The FBI’s Internet Crime Complaint Center (IC3) has unveiled its annual report for 2025, revealing a staggering rise in cryptocurrency-related fraud that resulted in losses exceeding $11.3 billion for American victims. This significant figure now represents more than half of the total reported cybercrime losses across the nation. In 2025, the IC3 registered a total of 1,008,597 complaints, accumulating to combined losses of $20.877 billion—a notable 26% increase compared to 2024.
Among these complaints, cryptocurrency-related fraud accounted for a substantial portion: 181,565 complaints and losses totaling $11.366 billion. This marked a dramatic increase from 2017, when losses attributed to cryptocurrency fraud were approximately $27 million, illustrating a staggering growth of over 400 times in just eight years.
Central to this alarming trend is the prevalence of cryptocurrency investment fraud, which has been characterized by the FBI as relying on psychological manipulation and the illusion of legitimacy to entice victims into making significant investments. In 2025, these scams alone led to reported losses of $7.2 billion, making them the foremost source of financial harm for Americans.
The modus operandi of these fraudsters often involves reaching out to victims through various digital channels—such as text messages, social media, and even dating apps—luring them into seemingly exclusive investment groups. Victims are led to send cryptocurrency to fake platforms that promise fabricated profits, only to be met with demands for taxes and fees once they attempt to withdraw their funds. Ultimately, the scammers disappear with the victims’ investments. The FBI attributes many of these operations to organized criminal enterprises based primarily in Southeast Asia, notably Cambodia, Laos, and Burma, where forced labor is employed.

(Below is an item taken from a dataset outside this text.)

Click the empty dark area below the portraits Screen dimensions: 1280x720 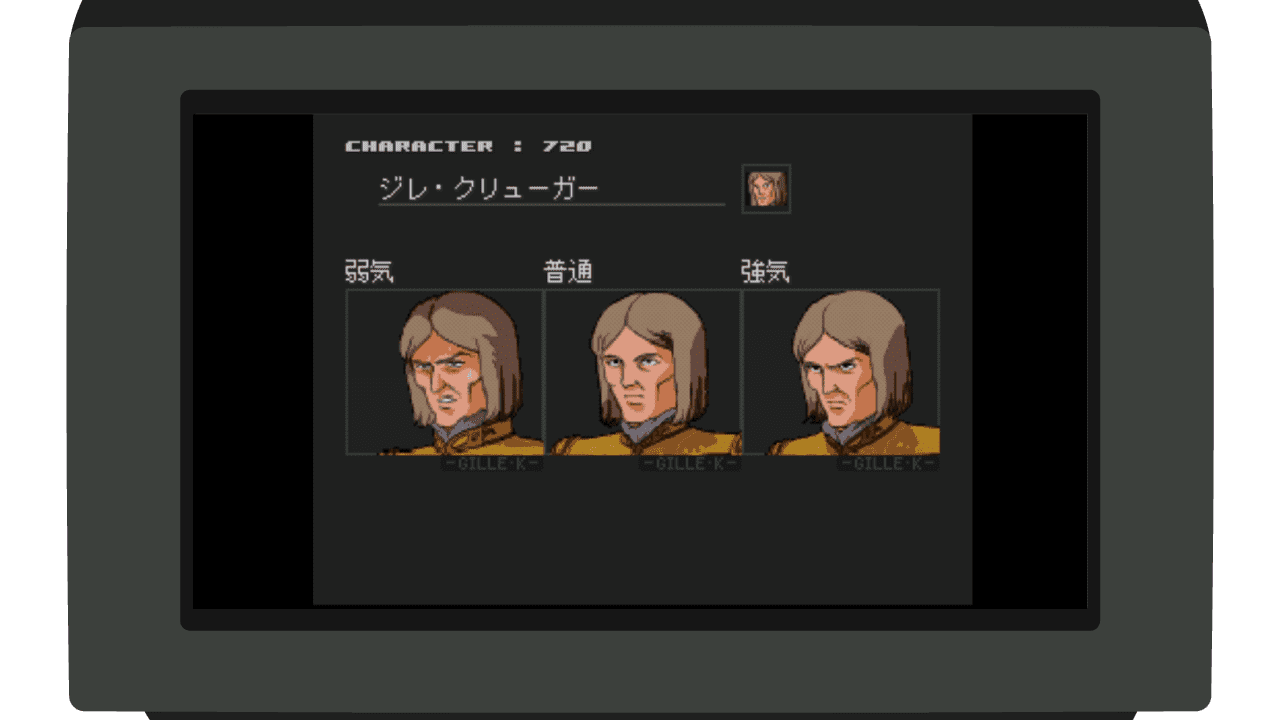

Cryptocurrency’s role is not confined solely to investment fraud; it has become the predominant payment method across multiple fraud categories. The IC3 report highlights that digital assets were involved in 72% of investment fraud transactions, 43% of tech support scams, and 40% of government impersonation schemes. Overall, investment fraud losses reached $8.648 billion, with the cryptocurrency component contributing the largest share. Tech support scams that utilized digital currencies alone incurred losses of $1.226 billion.
The demographic most affected by these fraudulent schemes is Americans aged 60 and older, who filed 44,555 cryptocurrency-related complaints and suffered losses amounting to $4.43 billion—more than any other age group. Within the crypto investment fraud category, seniors reported losses of $2.76 billion compared to $1.38 billion among those aged 50 to 59. Another emerging threat is the crypto ATM and kiosk scams, which generated 13,460 complaints and $389 million in losses—a 58% increase from the previous year, heavily impacting senior citizens.
The IC3 report also noted the rising trend of recovery scams, where fraudsters target previous crypto victims with promises that they can reclaim lost funds, leading to an additional 10,516 complaints and $1.4 billion in losses, with the 60-plus demographic incurring $540.5 million of these losses.
In response to this crisis, the FBI has initiated Operation Level Up, which began in January 2024. This operation leverages IC3 complaint data to alert victims of ongoing cryptocurrency investment fraud. In just the first year, the initiative reached out to 3,780 victims, saving an estimated $225.8 million, with a notable 78% of those notified unaware they were being scammed.
Meanwhile, the U.S. Attorney’s Office District of Columbia Scam Center Strike Force—a coalition of agencies including the DOJ, FBI, and Secret Service—focuses on dismantling Southeast Asian scam operations, particularly targeting Chinese organized crime affiliates. Since the launch of Operation Level Up, the FBI has reported total savings exceeding $500 million across all notified victims, indicating a potential underreporting of fraud cases.
The stark realities presented in the report serve as a clarion call for increased awareness and protective measures against the burgeoning world of cryptocurrency fraud, emphasizing the importance of vigilance in the digital financial landscape.